Transcribing the audio signal is mind-blowingly hard work. We’ll only do it once or twice so that thereafter the machines can transcribe the accelerometer traces they code for. So that part of the future is already within our grasp, and I’m sure that some anticipatable bits of technology and some not yet anticipated will continue to give us quantum leaps forward.
Another one in that vein, on a different sort of predator that I’ve worked on for 25 years now, is our work on the badgers of Wytham Woods — directly relevant to bovine tuberculosis and its spread and control in the UK, but also, it turns out, highly relevant to the impact of climate change, which is where most of our badger results are going at the moment. While working with a brilliant engineer at Oxford, Dr Andrew Markham, we have already produced a magnetic inductance collar. The collared badgers travel underground, and through a network of wires that receive a signal from these collars above ground, we can plot out in three dimensions to the nearest centimeter or two exactly where they are underground, allowing us to see not only where the badgers are but to map with their help, the labyrinth of tunnels that lie underground.
WildTech: So if you had a team of engineers — and maybe you do at Oxford —at your beck and call to build a critical piece of technology that you don’t yet have, what would it be? Addressing the audience out there in engineering colleges and the tech industry, what would be on top of your wish list?
You ask what might appear to be a technical question, but I think, oddly, it’s almost a philosophical question. So the technical answer is, I can imagine things that I would like this mystical and hypothetical team of engineers at my beck and call (by the way I don’t have them… Please send them over!) to do. I can imagine improvements on things I can already conceive of that would improve what we do. So for example, we have satellite-tracking devices that produce several fixes an hour at a certain level of accuracy. I know of other people who have the technology to produce hundreds of fixes an hour if not thousands. I would like our flow of data on these technologies to get better and better and better.

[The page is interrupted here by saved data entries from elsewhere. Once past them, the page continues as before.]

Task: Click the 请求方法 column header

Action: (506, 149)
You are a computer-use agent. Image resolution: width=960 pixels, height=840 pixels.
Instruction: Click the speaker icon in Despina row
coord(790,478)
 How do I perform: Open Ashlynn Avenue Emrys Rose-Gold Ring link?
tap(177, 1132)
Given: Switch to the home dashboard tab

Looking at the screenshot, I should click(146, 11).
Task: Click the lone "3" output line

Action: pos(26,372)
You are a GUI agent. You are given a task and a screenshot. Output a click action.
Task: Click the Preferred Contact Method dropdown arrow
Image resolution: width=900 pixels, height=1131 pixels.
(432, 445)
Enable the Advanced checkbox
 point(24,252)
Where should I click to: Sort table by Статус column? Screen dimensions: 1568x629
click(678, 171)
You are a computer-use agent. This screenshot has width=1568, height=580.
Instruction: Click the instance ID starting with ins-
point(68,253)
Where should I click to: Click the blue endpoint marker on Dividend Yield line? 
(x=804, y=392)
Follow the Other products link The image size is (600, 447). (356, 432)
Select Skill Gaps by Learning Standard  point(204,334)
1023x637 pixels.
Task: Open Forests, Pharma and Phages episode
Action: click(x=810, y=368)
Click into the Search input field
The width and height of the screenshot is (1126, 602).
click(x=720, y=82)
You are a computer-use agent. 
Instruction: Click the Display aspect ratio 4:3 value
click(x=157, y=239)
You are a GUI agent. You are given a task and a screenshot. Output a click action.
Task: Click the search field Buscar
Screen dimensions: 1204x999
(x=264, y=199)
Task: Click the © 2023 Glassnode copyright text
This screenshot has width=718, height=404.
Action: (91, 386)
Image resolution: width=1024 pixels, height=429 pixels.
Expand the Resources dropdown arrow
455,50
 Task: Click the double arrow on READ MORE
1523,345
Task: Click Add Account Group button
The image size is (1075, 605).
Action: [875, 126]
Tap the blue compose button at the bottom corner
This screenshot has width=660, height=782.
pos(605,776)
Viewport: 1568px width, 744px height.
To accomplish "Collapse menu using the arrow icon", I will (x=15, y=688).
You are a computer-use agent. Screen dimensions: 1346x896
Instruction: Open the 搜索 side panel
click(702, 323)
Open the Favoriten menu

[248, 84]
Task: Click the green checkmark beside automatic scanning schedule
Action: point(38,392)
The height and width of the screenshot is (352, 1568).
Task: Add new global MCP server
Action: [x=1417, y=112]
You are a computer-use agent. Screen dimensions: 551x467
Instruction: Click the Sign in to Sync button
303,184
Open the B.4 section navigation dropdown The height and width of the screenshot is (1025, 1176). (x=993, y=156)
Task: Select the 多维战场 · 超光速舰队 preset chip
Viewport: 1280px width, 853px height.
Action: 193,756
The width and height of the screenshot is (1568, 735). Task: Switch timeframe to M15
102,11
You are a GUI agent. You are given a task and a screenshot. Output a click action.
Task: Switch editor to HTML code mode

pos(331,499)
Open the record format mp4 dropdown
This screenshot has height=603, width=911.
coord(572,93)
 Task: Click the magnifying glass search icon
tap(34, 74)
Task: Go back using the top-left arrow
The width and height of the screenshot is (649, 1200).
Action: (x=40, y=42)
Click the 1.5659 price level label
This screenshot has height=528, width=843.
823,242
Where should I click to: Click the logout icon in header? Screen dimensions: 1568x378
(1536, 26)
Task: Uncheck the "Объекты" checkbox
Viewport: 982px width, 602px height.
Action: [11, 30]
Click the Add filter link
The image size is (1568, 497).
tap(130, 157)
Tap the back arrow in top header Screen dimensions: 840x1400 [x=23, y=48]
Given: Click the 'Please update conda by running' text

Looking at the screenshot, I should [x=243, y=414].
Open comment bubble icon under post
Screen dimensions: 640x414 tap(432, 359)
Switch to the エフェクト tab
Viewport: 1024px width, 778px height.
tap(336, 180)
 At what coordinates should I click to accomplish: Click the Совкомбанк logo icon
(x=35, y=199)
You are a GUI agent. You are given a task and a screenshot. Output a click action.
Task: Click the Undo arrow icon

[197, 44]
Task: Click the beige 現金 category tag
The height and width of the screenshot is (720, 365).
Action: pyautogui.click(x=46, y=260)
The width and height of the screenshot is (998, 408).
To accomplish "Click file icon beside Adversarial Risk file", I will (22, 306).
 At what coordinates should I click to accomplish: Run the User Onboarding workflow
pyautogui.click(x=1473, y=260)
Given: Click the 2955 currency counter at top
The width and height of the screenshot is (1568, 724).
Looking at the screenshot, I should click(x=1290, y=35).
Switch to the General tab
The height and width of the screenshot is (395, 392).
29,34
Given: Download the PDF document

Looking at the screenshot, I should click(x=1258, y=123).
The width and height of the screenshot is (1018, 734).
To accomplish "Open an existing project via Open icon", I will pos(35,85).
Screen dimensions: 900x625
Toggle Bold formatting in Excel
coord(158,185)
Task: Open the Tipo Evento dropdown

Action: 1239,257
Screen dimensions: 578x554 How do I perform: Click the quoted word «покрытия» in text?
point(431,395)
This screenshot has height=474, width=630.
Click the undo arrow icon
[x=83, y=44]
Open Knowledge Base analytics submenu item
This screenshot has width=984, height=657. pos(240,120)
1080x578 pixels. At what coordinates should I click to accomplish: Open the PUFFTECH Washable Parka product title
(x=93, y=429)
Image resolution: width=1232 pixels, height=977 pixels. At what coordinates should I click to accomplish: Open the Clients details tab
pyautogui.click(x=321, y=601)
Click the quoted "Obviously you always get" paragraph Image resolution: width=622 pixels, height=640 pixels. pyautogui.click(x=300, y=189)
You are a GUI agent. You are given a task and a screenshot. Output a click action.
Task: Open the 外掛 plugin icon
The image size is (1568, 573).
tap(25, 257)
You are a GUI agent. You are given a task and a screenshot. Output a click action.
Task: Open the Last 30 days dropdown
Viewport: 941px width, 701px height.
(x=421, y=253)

The philosophical bit, from my point of view, is that it’s almost unknowable where the next breakthrough is going to occur. Because it seems to me that how history has unfolded is that we struggle with the problems that seem intractable at the time and then something arises, probably in a different field produced for a different reason, where you suddenly say, yeah, that could really help me. Maybe I’m seeming unimaginative here by saying I’m not sitting in a fantasy wishing that something would happen, but I think rather philosophically, that one just doesn’t know where the next breakthrough is going to come from.
In a way, what is needed — being aware of the potential of technologies that are growing up in other fields, which we may be unfamiliar with — is to have people scanning the horizon the whole time interrogating all these other fields saying “what are you doing? What are you doing?” so that we can then snatch technologies as soon as possible and find applications for them within our own field.
I’m sure this is where great advances will come from.